It was not because it was proposed to establish a new nation, but because it was proposed to establish a nation on new principles, that July 4, 1776, has come to be regarded as one of the greatest days in history. Great ideas do not burst upon the world unannounced. They are reached by a gradual development over a length of time usually proportionate to their importance. This is especially true of the principles laid down in the Declaration of Independence. Three very definite propositions were set out in its preamble regarding the nature of mankind and therefore of government. These were the doctrine that all men are created equal, that they are endowed with certain inalienable rights, and that therefore the source of the just powers of government must be derived from the consent of the governed.

If no one is to be accounted as born into a superior station, if there is to be no ruling class, and if all possess rights which can neither be bartered away nor taken from them by any earthly power, it follows as a matter of course that the practical authority of the Government has to rest on the consent of the governed. While these principles were not altogether new in political action, and were very far from new in political speculation, they had never been assembled before and declared in such a combination. But remarkable as this may be, it is not the chief distinction of the Declaration of Independence. The importance of political speculation is not to be under-estimated, as I shall presently disclose. Until the idea is developed and the plan made there can be no action.

It was the fact that our Declaration of Independence containing these immortal truths was the political action of a duly authorized and constituted representative public body in its sovereign capacity, supported by the force of general opinion and by the armies of Washington already in the field, which makes it the most important civil document in the world. It was not only the principles declared, but the fact that therewith a new nation was born which was to be founded upon those principles and which from that time forth in its development has actually maintained those principles, that makes this pronouncement an incomparable event in the history of government. It was an assertion that a people had arisen determined to make every necessary sacrifice for the support of these truths and by their practical application bring the War of Independence to a successful conclusion and adopt the Constitution of the United States with all that it has meant to civilization.
####
Stated goal a
Render the stretch of the records from the line containing "Where should I click to: Click the controller" through the line containing "will [361, 180]." as a numbered list, leaving out blank lines.
####
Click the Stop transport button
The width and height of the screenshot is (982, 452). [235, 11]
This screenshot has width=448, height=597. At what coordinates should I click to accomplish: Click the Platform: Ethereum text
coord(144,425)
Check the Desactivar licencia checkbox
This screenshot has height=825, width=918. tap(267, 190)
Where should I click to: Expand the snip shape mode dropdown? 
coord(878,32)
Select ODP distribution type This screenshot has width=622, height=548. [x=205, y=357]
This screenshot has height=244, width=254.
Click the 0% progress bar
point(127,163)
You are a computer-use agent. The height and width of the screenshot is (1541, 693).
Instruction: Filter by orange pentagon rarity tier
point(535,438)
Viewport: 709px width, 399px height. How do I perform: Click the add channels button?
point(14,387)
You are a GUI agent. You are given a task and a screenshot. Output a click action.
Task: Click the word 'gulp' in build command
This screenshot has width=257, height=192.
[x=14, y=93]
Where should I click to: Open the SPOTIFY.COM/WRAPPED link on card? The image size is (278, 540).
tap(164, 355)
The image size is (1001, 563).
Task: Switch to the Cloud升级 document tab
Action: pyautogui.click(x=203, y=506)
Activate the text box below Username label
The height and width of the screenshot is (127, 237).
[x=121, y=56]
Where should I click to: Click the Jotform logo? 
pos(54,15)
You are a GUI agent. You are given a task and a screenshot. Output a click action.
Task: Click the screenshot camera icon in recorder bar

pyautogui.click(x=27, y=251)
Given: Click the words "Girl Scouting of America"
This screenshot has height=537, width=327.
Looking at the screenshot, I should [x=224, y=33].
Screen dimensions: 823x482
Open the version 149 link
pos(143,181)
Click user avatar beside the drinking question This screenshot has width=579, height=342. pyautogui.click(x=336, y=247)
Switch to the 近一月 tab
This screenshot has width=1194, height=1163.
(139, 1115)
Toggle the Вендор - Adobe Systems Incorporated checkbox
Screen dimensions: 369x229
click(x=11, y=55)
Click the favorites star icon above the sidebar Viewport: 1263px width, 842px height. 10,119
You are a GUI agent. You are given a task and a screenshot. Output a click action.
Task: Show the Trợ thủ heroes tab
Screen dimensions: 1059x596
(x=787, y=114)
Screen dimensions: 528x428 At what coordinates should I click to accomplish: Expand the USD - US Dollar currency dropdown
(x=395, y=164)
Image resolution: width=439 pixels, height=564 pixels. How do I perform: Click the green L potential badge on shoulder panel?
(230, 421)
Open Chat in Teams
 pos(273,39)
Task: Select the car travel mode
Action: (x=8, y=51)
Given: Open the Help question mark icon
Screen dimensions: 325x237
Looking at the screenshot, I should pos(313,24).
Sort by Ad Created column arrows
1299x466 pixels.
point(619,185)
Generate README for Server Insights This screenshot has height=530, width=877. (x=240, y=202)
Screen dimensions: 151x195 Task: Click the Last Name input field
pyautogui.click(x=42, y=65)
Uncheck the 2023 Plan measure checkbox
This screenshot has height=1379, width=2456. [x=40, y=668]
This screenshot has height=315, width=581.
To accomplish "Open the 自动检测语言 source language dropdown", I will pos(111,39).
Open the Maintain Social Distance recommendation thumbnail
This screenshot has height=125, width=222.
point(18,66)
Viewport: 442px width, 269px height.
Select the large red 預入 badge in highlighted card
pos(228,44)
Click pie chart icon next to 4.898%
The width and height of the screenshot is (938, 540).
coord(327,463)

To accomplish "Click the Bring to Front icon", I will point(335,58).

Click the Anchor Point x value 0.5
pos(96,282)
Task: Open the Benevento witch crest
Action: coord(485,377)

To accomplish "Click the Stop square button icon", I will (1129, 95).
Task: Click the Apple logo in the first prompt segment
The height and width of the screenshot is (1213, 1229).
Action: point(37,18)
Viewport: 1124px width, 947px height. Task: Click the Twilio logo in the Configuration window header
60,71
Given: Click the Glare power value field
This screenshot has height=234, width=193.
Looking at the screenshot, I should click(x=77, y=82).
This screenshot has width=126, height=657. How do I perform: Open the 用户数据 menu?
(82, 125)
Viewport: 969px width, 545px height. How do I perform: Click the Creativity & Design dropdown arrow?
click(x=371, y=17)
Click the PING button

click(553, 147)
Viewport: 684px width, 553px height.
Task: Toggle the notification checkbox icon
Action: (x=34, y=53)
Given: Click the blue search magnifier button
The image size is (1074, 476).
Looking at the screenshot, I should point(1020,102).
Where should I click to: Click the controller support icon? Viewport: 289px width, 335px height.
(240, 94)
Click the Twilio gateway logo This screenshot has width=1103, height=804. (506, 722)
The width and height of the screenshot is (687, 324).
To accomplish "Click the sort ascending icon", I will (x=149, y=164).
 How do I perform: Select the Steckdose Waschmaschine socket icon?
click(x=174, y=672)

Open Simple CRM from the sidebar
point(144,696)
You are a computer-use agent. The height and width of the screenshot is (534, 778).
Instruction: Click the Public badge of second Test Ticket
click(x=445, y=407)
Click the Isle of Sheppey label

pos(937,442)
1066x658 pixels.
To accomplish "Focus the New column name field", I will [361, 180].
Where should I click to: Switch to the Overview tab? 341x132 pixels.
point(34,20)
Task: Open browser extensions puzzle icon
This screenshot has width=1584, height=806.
####
Stated goal b
For each statement, say yes or no as to whether it agrees with the passage on the Declaration of Independence, and quote the words of the passage that decide it. (i) The preamble of the Declaration set out three propositions. (ii) The Declaration's principles had been assembled and declared in such a combination before. (iii) That combination of principles is the chief distinction of the Declaration.

Problem solution a
1. Where should I click to: Click the controller support icon? Viewport: 289px width, 335px height.
2. (240, 94)
3. Click the Twilio gateway logo This screenshot has width=1103, height=804. (506, 722)
4. The width and height of the screenshot is (687, 324).
5. To accomplish "Click the sort ascending icon", I will (x=149, y=164).
6.  How do I perform: Select the Steckdose Waschmaschine socket icon?
7. click(x=174, y=672)
8. Open Simple CRM from the sidebar
9. point(144,696)
10. You are a computer-use agent. The height and width of the screenshot is (534, 778).
11. Instruction: Click the Public badge of second Test Ticket
12. click(x=445, y=407)
13. Click the Isle of Sheppey label
14. pos(937,442)
15. 1066x658 pixels.
16. To accomplish "Focus the New column name field", I will [361, 180].

Problem solution b
(i) Yes: "Three very definite propositions were set out in its preamble"
(ii) No: "they had never been assembled before and declared in such a combination."
(iii) No: "But remarkable as this may be, it is not the chief distinction of the Declaration of Independence."